India and China together accounted for 34 percent of Iran’s oil exports from January to September of 2011 — slightly more than Europe, according to International Energy Agency data.
The move is likely to be seen as a political victory in Iran, but it’s unclear how Chinese and Indian companies will actually be able to pay for Iranian oil without running afoul of the sanctions, analysts said.
“It’s a blow,” said David Hartwell, senior Middle East analyst at IHS Janes, adding that Iran may have discounted prices to keep the Chinese and Indians on their side. “If you have two major countries like India and China saying they will not abide by the sanctions, that’s going to keep a vital line open for the Iranians to continue to sidestep the sanctions and get foreign capital.”
He said India and China could just be trying to buy time to diversify their oil supplies and may steer away from Iran, especially if Saudi Arabia — India’s largest source of oil imports — were to ramp up production and offer an attractively priced alternative.
The European Union last week imposed an oil embargo against Iran and froze the assets of its central bank. In December, the U.S. said it would bar financial institutions from the U.S. market if they do business with Iran’s central bank.
India and China are ravenous energy consumers and rely heavily on imported oil. Iranian oil accounts for 9 percent of India’s oil consumption and 6 percent of China’s, according to the latest data from the IEA.
Iran exports 2.5 million barrels of oil per day, about 3 percent of world supplies.
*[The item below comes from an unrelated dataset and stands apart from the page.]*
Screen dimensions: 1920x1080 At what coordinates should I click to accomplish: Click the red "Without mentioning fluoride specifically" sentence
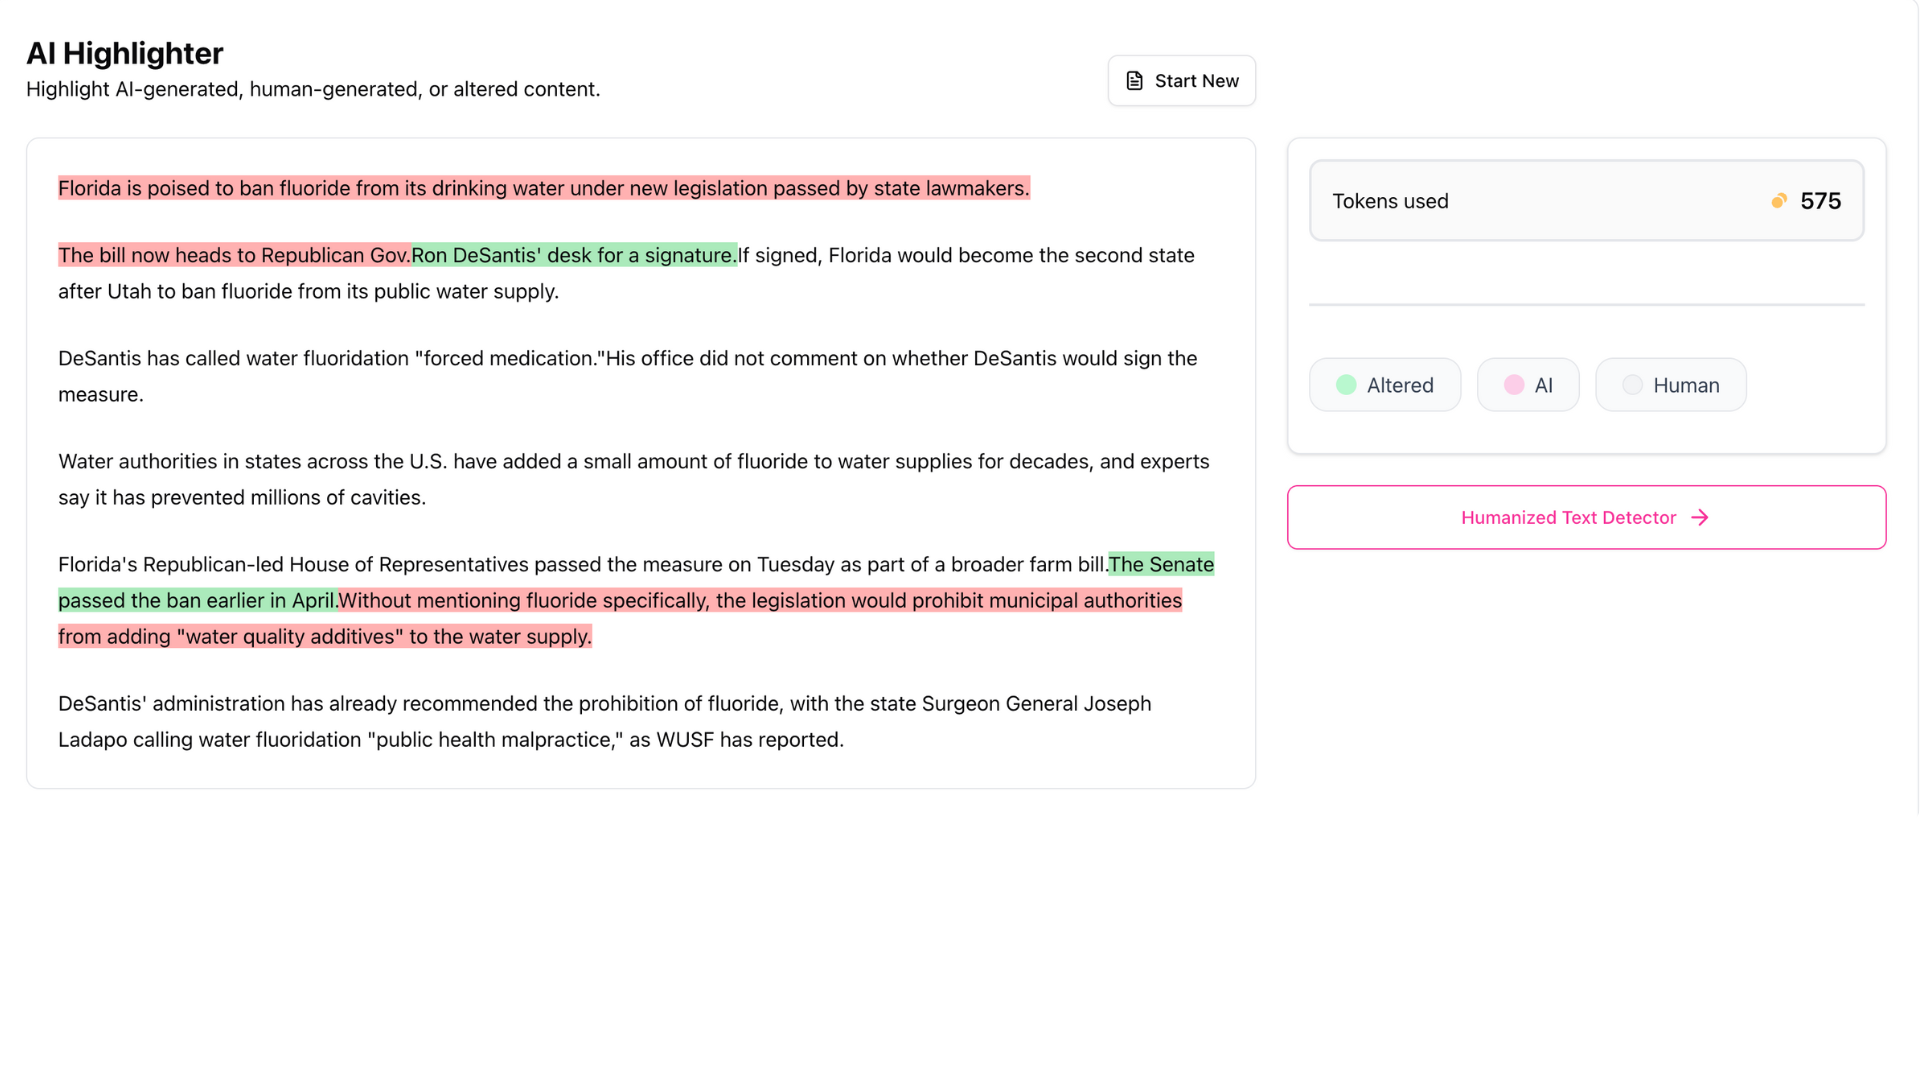pyautogui.click(x=760, y=601)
About 500,000 barrels go to Europe and most of the rest goes to China, India, Japan and South Korea.
China has called for negotiations over Iran’s nuclear program. Japan is mulling the details of the sanctions, while South Korea has been non-committal.
Western sanctions could make it harder for India to pay for the oil it gets from Iran. Past sanctions have already delayed payments by Indian oil importers, who have had to scramble to find banks willing to handle transactions with Iran.
India’s central bank governor D. Subbarao said last week that the current payment mechanism was “working fine,” though India was also “exploring other options,” which he declined to discuss.
Indian companies now reportedly route payments through Turkey’s Turkiye Halk Bankasi AS, after EU pressure forced German-based Europisch-Iranische Handelsbank AG to stop handling the payments last year.
IHS Janes energy analyst said Turkey is unlikely to shut down that route immediately, noting that Turkish oil refiner Tupras also uses this payment mechanism.
“But this route remains susceptible to external pressure,” she added by Emil. “India is now discussing rupee based payments and direct trade — however that has a number of drawbacks for Iran given the trade imbalance and restrictions on use. China isn’t publicly discussing options but I imagine other currency payments are also on the cards there.”
The U.S. and its allies believe Iran is using oil revenues to develop nuclear weapons, but Tehran insists its nuclear program is purely for peaceful purposes.